- Church: Roman Catholic
- Appointed: 20 February 1835
- Installed: 24 July 1835
- Term ended: 30 June 1844
- Predecessor: Giuseppe Maria Bozzi
- Successor: Giovanni Corti

Orders
- Ordination: 28 February 1801
- Consecration: 26 July 1835 by Cardinal Carlo Odescalchi

Personal details
- Born: 4 October 1776 Lodi, Lombardy, Austrian Italy
- Died: 30 June 1844 (aged 67)
- Denomination: Roman Catholic
- Residence: Mantua, Italy

= Giovanni Battista Bellé =

Giovanni Battista Bellé (4 October 1776 - 30 June 1844) was an Italian priest who became Bishop of Mantua, based in the city of Mantua, Italy.
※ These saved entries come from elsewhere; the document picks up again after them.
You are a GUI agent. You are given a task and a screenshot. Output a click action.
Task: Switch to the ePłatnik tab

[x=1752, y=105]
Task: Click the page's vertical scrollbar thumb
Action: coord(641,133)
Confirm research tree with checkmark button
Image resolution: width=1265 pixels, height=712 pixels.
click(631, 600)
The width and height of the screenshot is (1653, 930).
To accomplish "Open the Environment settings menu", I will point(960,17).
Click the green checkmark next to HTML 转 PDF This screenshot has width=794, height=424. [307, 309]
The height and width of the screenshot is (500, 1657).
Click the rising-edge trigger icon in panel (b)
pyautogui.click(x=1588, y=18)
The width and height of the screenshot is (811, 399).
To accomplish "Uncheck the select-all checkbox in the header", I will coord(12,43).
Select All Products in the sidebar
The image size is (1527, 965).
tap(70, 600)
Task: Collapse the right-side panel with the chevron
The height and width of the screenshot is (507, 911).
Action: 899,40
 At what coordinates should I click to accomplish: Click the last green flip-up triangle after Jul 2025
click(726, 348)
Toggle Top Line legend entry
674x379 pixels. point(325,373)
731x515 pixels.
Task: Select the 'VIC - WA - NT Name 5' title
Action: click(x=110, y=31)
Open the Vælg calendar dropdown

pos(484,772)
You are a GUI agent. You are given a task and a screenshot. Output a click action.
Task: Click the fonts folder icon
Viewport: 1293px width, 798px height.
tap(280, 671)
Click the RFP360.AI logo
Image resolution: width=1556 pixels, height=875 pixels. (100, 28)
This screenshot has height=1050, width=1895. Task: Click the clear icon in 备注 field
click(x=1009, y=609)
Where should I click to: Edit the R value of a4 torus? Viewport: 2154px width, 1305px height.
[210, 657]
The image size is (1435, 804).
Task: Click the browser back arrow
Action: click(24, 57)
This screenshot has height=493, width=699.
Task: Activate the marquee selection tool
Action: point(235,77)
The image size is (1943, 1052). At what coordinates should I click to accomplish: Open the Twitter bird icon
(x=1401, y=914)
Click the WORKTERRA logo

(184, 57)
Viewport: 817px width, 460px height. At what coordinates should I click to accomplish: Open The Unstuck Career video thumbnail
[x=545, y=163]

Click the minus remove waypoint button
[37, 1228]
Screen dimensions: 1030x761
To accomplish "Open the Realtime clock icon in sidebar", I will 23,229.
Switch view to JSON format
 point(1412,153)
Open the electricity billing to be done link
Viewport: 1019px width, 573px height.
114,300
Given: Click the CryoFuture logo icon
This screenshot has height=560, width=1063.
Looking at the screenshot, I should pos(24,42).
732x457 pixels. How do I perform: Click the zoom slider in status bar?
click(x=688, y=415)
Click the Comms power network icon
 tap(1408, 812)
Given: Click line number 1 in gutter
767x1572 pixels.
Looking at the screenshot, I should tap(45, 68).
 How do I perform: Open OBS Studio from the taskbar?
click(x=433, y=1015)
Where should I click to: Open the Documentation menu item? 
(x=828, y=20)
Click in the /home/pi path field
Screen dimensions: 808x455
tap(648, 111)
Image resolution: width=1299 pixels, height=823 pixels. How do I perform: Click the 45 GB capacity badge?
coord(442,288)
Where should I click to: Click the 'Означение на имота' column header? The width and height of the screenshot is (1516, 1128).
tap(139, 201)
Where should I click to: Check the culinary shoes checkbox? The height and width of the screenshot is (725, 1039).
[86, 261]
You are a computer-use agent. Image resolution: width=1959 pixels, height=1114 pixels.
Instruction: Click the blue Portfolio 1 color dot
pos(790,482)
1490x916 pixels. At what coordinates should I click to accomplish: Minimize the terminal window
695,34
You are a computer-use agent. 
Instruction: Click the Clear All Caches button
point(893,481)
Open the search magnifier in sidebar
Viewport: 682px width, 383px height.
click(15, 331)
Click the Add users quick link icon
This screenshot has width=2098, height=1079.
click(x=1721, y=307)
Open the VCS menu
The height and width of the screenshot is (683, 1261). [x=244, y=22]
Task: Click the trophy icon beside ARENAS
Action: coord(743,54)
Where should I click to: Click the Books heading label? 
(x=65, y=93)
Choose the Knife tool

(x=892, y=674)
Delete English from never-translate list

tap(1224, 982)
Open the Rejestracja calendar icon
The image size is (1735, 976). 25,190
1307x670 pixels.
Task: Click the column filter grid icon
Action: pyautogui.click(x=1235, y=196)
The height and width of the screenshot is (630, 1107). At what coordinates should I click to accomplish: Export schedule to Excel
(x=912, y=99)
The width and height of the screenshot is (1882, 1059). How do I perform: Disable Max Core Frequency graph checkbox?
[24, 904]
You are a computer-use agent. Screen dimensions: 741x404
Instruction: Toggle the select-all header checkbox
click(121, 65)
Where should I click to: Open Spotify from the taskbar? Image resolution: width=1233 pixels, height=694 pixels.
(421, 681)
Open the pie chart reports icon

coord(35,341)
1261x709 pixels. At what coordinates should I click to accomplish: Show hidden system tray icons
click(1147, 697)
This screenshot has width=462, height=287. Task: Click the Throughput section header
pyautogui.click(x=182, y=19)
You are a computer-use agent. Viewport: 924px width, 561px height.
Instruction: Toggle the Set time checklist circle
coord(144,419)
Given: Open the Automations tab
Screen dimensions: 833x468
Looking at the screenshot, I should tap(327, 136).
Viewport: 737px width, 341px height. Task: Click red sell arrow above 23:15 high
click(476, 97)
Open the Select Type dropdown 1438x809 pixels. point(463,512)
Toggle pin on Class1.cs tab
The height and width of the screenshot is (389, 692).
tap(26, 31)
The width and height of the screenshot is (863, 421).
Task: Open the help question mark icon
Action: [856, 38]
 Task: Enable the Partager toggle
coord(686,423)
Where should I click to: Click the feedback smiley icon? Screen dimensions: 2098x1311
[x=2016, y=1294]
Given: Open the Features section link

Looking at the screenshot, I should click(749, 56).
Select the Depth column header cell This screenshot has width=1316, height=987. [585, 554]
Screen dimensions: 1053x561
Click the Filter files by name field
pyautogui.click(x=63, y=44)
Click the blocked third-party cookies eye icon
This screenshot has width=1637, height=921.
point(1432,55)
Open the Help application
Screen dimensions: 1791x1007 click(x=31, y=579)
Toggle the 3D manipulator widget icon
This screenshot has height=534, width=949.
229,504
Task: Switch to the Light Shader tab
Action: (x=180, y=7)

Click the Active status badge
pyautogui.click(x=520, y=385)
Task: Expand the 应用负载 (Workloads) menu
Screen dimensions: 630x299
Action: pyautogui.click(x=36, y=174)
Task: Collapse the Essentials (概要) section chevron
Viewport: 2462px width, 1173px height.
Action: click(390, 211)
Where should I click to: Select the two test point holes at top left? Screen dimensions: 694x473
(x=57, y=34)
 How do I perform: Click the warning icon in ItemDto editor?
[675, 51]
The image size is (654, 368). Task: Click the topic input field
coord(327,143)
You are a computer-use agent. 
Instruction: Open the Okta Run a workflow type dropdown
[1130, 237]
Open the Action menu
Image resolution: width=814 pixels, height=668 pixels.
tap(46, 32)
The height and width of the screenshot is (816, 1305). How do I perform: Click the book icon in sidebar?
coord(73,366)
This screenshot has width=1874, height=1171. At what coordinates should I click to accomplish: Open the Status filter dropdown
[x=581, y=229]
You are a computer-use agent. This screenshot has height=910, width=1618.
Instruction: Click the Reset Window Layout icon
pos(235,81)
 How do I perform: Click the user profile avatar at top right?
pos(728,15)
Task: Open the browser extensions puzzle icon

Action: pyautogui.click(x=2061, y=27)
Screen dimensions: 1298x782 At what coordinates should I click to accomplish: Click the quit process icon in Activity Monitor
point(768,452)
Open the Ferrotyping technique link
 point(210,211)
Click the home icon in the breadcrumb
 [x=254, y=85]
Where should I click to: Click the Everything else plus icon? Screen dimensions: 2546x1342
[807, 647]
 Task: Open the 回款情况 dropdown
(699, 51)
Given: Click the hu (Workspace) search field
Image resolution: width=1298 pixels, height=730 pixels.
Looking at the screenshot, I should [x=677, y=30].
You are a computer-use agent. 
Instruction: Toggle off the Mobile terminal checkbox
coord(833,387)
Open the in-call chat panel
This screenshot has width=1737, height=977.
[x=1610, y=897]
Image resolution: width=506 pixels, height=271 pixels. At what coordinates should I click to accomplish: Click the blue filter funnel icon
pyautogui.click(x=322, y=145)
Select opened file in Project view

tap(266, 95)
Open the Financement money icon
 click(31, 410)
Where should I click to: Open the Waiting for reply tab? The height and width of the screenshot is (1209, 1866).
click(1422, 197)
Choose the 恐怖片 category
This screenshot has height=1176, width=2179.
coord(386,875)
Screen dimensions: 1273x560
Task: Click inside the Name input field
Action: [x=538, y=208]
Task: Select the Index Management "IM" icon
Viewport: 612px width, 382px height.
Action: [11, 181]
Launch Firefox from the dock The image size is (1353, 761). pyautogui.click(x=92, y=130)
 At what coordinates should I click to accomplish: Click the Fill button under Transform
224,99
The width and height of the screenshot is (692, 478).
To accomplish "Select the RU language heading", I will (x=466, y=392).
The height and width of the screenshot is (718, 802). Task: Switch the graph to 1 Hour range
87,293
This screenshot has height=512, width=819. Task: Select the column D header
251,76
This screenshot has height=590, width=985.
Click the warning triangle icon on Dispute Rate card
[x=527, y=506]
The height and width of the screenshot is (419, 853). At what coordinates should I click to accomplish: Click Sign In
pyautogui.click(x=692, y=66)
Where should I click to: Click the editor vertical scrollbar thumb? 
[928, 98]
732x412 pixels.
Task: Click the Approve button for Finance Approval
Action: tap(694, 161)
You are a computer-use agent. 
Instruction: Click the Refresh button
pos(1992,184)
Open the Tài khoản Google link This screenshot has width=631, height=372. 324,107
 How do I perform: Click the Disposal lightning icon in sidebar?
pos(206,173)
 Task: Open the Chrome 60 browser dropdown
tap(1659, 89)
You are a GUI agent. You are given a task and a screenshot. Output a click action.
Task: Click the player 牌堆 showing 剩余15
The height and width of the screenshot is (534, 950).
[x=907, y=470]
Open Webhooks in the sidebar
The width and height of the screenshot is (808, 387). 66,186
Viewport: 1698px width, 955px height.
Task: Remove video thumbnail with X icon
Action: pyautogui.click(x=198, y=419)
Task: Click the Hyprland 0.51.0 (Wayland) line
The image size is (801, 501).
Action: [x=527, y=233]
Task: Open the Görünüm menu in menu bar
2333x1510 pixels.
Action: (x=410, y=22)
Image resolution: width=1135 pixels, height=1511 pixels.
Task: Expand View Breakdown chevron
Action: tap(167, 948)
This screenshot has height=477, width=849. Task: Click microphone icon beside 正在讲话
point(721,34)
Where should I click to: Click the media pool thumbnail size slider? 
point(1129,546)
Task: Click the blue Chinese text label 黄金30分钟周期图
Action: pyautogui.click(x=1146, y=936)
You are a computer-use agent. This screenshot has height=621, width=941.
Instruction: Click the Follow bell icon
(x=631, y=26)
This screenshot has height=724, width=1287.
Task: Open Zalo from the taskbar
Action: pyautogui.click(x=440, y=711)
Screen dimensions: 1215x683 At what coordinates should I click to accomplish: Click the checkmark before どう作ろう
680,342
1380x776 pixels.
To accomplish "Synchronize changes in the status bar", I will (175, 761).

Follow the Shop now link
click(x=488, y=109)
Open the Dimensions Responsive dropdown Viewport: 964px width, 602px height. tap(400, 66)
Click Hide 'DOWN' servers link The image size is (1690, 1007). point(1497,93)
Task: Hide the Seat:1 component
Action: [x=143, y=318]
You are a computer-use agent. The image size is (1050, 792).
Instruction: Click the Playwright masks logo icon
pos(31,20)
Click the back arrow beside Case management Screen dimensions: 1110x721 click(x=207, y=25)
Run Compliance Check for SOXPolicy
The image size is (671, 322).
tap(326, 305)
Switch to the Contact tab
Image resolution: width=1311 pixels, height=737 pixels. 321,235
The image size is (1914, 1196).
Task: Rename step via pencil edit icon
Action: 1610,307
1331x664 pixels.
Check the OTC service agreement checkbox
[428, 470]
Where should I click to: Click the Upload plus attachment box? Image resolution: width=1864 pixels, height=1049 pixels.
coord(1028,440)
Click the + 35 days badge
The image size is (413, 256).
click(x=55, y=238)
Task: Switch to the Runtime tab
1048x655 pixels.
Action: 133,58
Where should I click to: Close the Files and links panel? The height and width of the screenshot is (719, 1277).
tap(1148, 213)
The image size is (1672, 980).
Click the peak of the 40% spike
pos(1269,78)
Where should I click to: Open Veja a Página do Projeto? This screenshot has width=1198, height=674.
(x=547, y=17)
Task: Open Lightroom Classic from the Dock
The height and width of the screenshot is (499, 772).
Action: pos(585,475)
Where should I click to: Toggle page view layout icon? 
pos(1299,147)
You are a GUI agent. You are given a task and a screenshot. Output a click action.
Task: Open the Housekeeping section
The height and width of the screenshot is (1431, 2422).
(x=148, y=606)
Bellé was born in Lodi, Lombardy, on 4 October 1776. He was ordained a priest on 28 February 1801. At the time of his appointment he was dean of the parish of Lodi Cathedral. He was selected as Bishop of Mantova on 20 February 1835, confirmed as bishop on 24 July 1835, and ordained two days later.

Bellé undertook a detailed pastoral visit of his diocese. He paid particular attention to the seminary, and restored its original buildings for use as a minor seminary. He died on 30 June 1844.